Supplied text Start Marker

The President of the Republic, head of State and of the Angolan Armed Forces, exercises the executive power, assisted by a Vice President, Ministers of State and Ministers, defending the Constitution and represents the Nation internally and internationally, under the terms of art. 108 of the Magna Carta.
The President is elected by popular vote, subject to eligibility requirements (art. 110) for a five-year term (art. 113 Constitution) with various competencies (art. 119 to 123 Constitution), including promulgating laws (art. 124). The president may issue provisional presidential legislative decrees in force for 70 days, after which they lose their effectiveness, unless they are converted into law by the National Assembly (art. 125 Constitution).
The President of the Republic (art. 127 Constitution) has no responsability for crimes committed in the performance of his duties, except in the case of bribery, treason against the homeland and other crimes defined in the Constitution as imprescriptible and not subjected to amnesty. The conviction implies the dismissal of the position and the impossibility of applying for another term and. The president is subjected to the Supreme Court, after five years of the end of his term, for crimes out of the function of President.
In the event of vacancy, the President shall be substituted by the Vice President (art. 130 Constitution).
The National Assembly is the unicameral Parliament of the Republic of Angola, representative of all Angolans, expressing the sovereign will of the people and exercising the legislative power of the state (art. 141 Constitution), composed of deputies, according to the proportional representation system. for a five-year term (art. 142 Constitution). The Constitution stipulates the cases of impediment, incompatibility and ineligibility (art. 145 and 149 Constitution). Deputies are elected for each province. For the election the following criteria shall be set: (a) a number of 130 Deputies shall be elected at national level, the country itself is considered as if it were only one province; b) a number of five Deputies are elected for each province, (art. 143 to 144 Constitution). The deputies have civil and criminal immunities (art. 150 Constitution), and they can lose their political office, whose vacant position is filled, in the terms of art. 153 of the Constitution. The internal organization and functioning of the National Assembly shall be governed by the provisions of the Constitution and the law (art. 155 Constitution). There are five legislative sessions in the year and quorum for operation is one fifth of the active deputies. Decisions of the National Assembly are taken by an absolute majority of the Deputies tin the Parliament, since present more than a half of the Deputies, except when the Constitution and the law establish other deliberative rules (art. 159 Constitution). The assembly has several legislative competences (articles 160 to 165 Constitution). The National Assembly issues, in the exercise of its constitutional powers revision laws, organic laws, basic laws, legislative authorization laws and resolutions. Legislative initiative may be exercised by Deputies, Members of the parliamentary groups and the President of the Republic. Citizens organized in representative groups and organizations may submit to the National Assembly proposals for legislative initiative projects, as defined by law. Proposals that involve, in the current fiscal year, an increase in expenditures or a decrease in State revenues in the budget may not be submitted, except for the revision laws of the State General Budget (art. 166 to 173 Constitution).

Supplied text End Marker
Given material Start Marker

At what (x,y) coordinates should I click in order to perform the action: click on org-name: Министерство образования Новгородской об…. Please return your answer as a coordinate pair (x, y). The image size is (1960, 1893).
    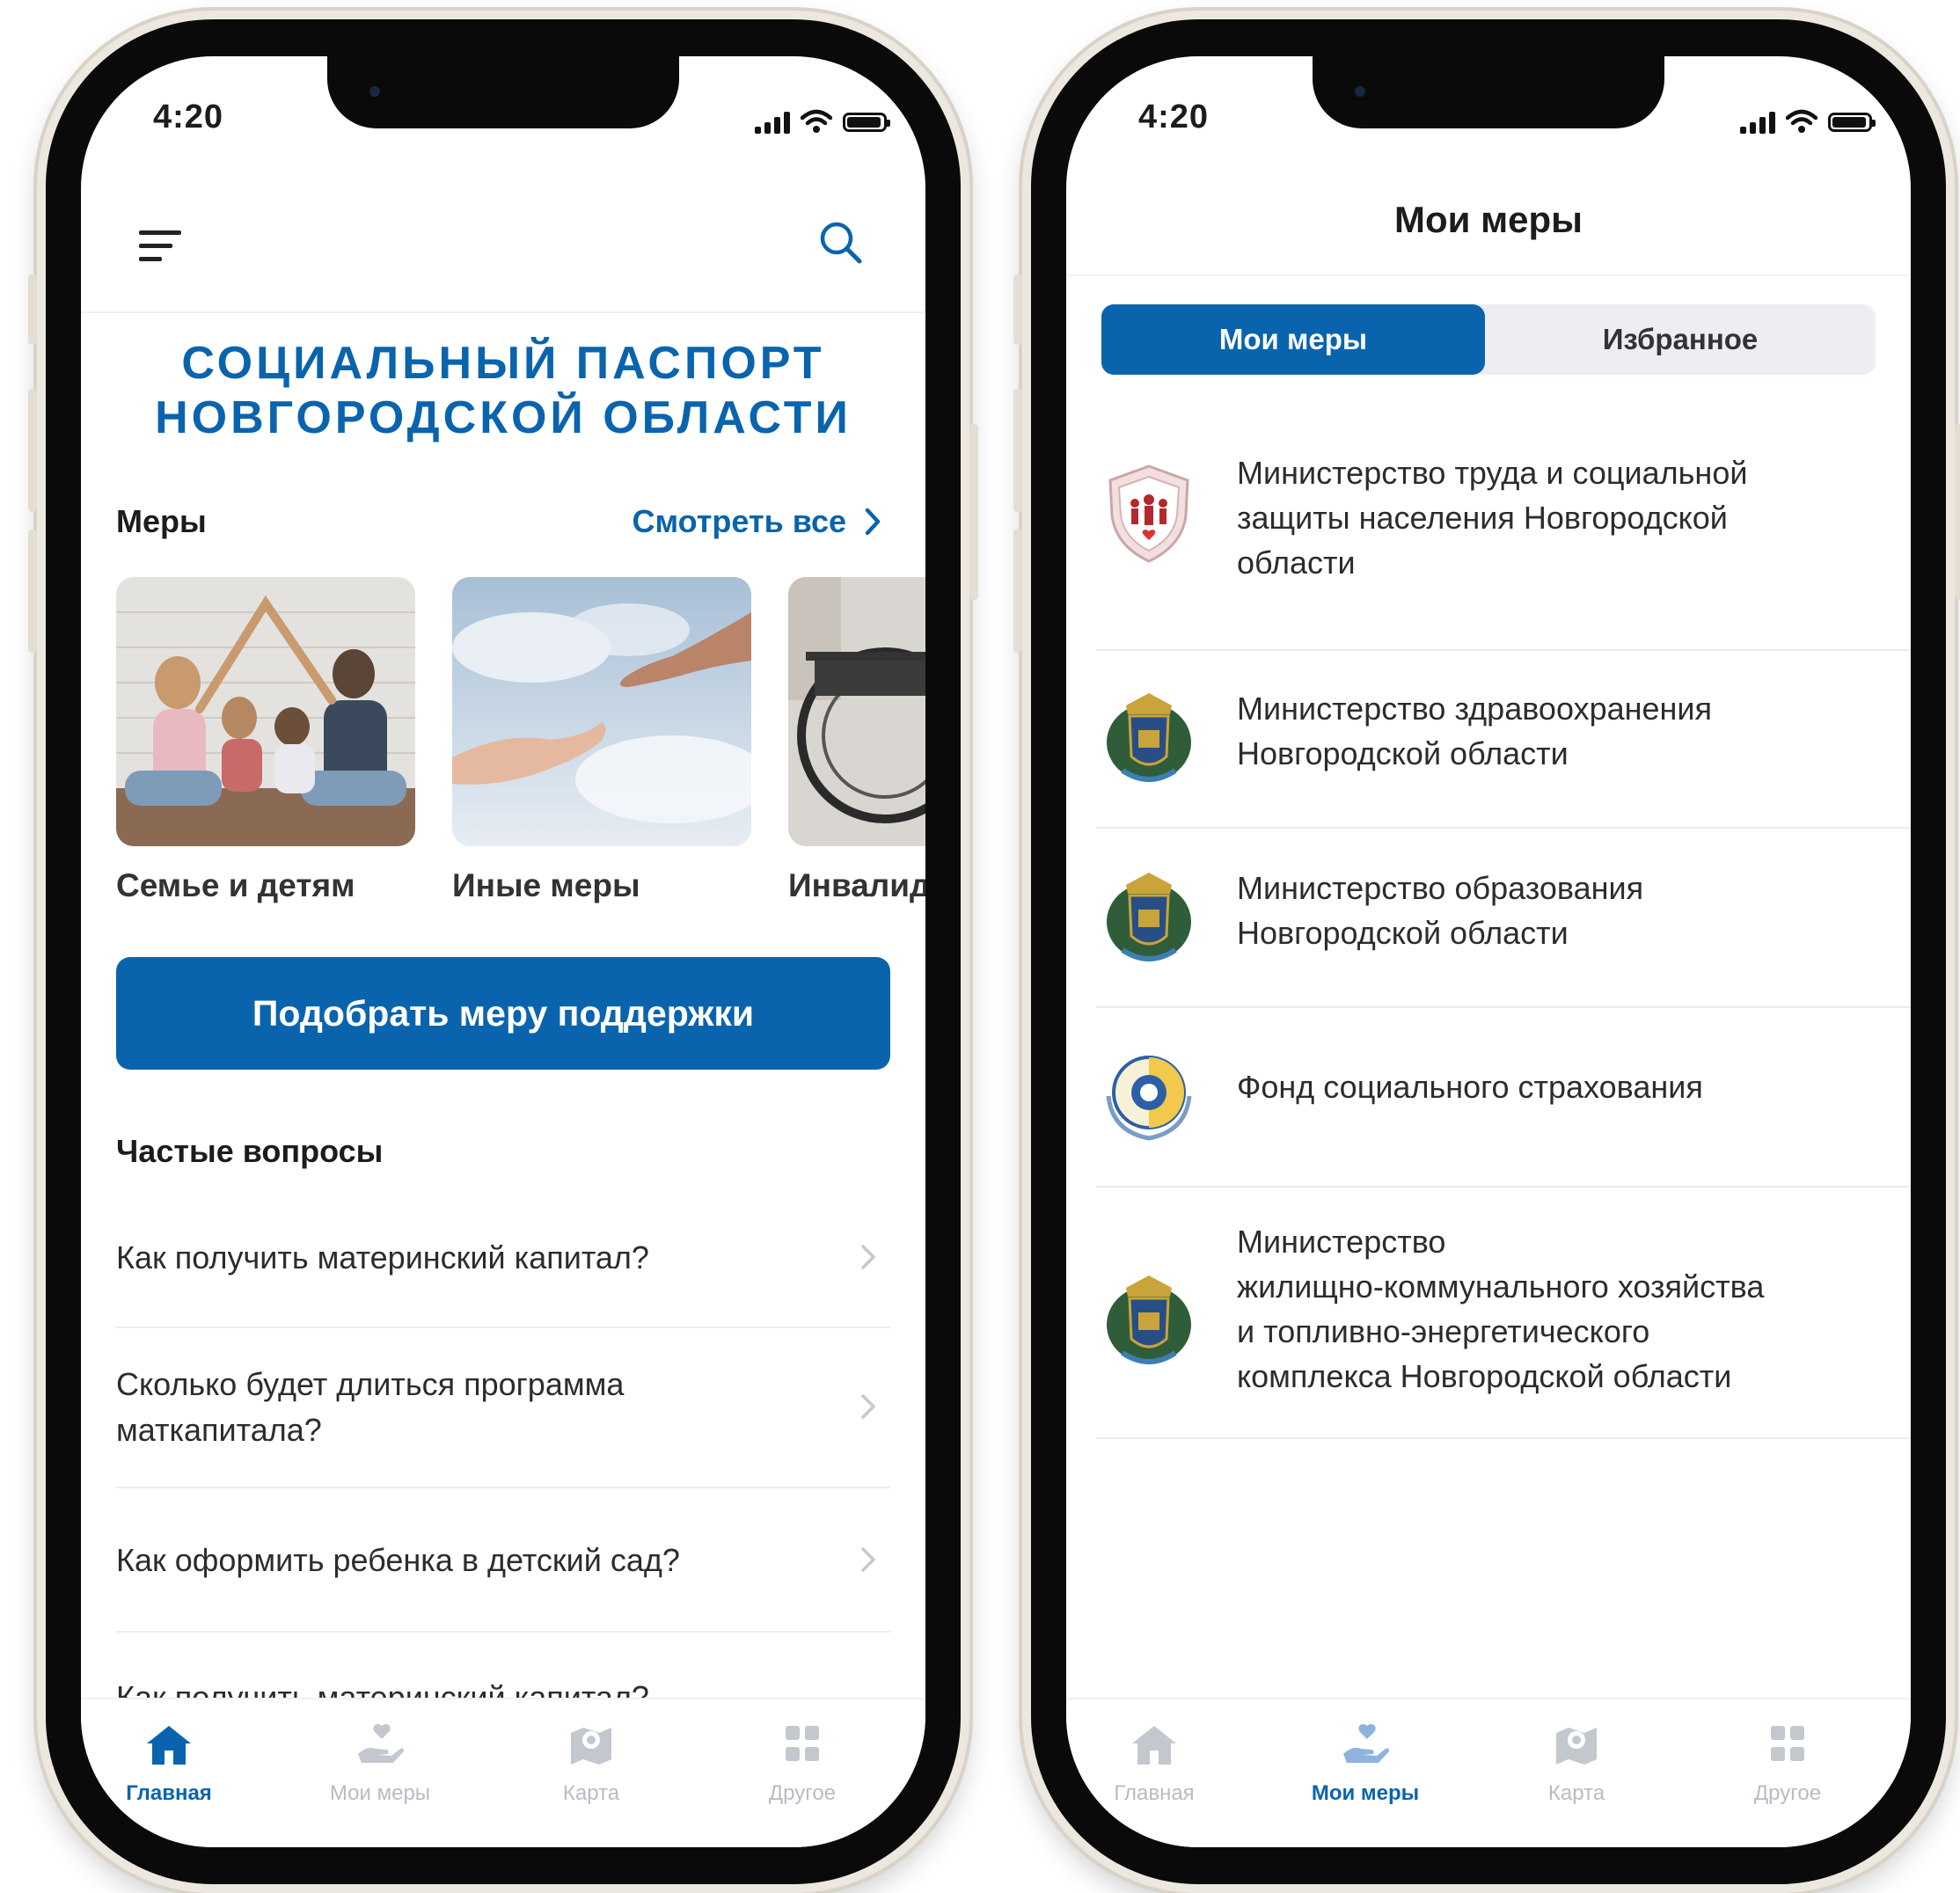
    Looking at the image, I should click on (1557, 910).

Given material End Marker

## Problem details
Reproduce word for word everything from "The President of the Republic, head" down to "(art. 125 Constitution)." in the text above on Angola's presidency and National Assembly.

## Solution for this task
The President of the Republic, head of State and of the Angolan Armed Forces, exercises the executive power, assisted by a Vice President, Ministers of State and Ministers, defending the Constitution and represents the Nation internally and internationally, under the terms of art. 108 of the Magna Carta.
The President is elected by popular vote, subject to eligibility requirements (art. 110) for a five-year term (art. 113 Constitution) with various competencies (art. 119 to 123 Constitution), including promulgating laws (art. 124). The president may issue provisional presidential legislative decrees in force for 70 days, after which they lose their effectiveness, unless they are converted into law by the National Assembly (art. 125 Constitution).